The V.I.P.s (also known as Hotel International) is a 1963 British comedy-drama film in Metrocolor and Panavision. It was directed by Anthony Asquith, produced by Anatole de Grunwald, and distributed by Metro-Goldwyn-Mayer. The film was written by Terence Rattigan, with a music score by Miklós Rózsa.

It has an all-star cast, including Richard Burton, Elizabeth Taylor, Louis Jourdan, Elsa Martinelli, Maggie Smith, Rod Taylor, Orson Welles, and Margaret Rutherford, who won the Academy Award for Best Supporting Actress as well as the Golden Globe Award for Best Supporting Actress – Motion Picture. The costumes are by Pierre Cardin.

Plot
The film is set within Terminal 3 of London Heathrow Airport during a fog. As flights are delayed, the VIPs (very important people) of the title play out the drama of their lives in a number of slightly interconnected stories. The delays have caused serious hardship for most of the characters and have plunged some of them into a deep personal or financial crisis.

The central story concerns famed actress Frances Andros (Elizabeth Taylor) trying to leave her husband, millionaire Paul Andros (Richard Burton), and fly away with her suitor Marc Champselle (Louis Jourdan). Because of the fog, Andros has the opportunity to come to the airport to persuade his wife not to leave him.

The Duchess of Brighton (Margaret Rutherford) is on her way to Florida to take a job, which will pay her enough money to save her historic home. Meanwhile, film producer Max Buda (Orson Welles) needs to leave London, taking his newest protégée Gloria Gritti (Elsa Martinelli) with him, by midnight if he is to avoid paying a hefty tax bill.

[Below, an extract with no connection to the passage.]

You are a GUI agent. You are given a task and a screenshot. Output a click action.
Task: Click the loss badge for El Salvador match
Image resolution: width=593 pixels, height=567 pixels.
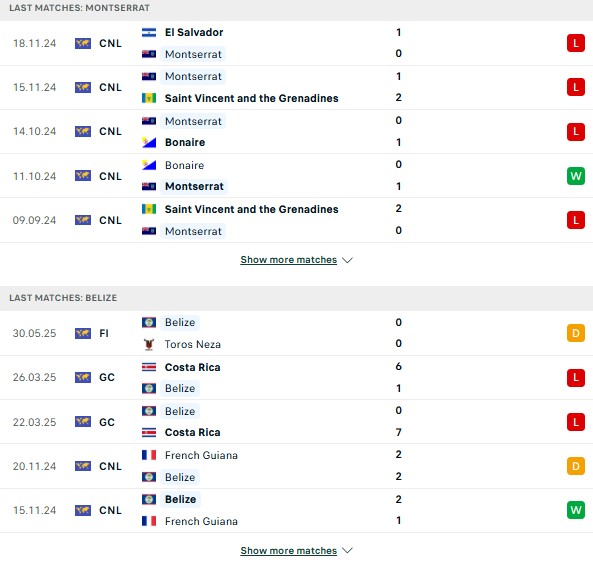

Les Mangrum (Rod Taylor), an Australian businessman, must get to New York City to prevent his business from being sold. His dutiful secretary, Miss Mead (Maggie Smith), is secretly in love with him. It being a matter of great urgency, she decides to approach Paul Andros and ask him to advance a sum of money that will save Mangrum's company.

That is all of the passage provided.